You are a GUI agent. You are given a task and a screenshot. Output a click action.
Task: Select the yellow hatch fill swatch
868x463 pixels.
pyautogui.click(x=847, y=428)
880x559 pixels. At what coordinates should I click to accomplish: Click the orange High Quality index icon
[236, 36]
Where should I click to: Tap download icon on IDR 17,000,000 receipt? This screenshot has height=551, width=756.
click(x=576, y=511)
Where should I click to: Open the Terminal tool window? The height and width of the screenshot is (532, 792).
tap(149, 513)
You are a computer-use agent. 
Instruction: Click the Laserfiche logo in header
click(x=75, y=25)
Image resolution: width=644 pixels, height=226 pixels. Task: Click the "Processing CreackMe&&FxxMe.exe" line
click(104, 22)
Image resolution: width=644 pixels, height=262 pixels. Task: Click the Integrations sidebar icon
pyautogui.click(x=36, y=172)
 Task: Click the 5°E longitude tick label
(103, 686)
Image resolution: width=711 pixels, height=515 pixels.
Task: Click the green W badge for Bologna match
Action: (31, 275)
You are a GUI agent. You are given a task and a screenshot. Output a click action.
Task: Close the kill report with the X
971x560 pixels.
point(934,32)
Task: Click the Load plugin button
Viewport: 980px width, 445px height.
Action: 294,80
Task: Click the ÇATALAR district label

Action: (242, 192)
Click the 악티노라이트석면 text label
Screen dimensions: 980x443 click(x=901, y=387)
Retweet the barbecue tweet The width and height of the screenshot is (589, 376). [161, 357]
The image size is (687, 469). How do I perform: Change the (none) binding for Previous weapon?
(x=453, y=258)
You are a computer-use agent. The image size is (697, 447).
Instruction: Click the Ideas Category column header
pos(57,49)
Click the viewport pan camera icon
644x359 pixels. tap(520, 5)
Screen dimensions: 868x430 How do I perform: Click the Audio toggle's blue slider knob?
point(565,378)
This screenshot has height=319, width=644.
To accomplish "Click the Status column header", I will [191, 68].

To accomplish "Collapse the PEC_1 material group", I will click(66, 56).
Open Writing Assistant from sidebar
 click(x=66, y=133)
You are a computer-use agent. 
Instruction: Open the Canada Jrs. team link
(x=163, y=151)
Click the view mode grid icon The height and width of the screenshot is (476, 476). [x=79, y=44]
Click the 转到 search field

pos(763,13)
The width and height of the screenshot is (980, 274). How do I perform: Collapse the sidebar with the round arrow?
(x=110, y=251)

---------------

* **Requirement**: Start at the line with "Instruction: Open the Canada Jrs. team link". Give that line and every line after it again, word for word, through the last line above.

* **Written answer**:
Instruction: Open the Canada Jrs. team link
(x=163, y=151)
Click the view mode grid icon The height and width of the screenshot is (476, 476). [x=79, y=44]
Click the 转到 search field

pos(763,13)
The width and height of the screenshot is (980, 274). How do I perform: Collapse the sidebar with the round arrow?
(x=110, y=251)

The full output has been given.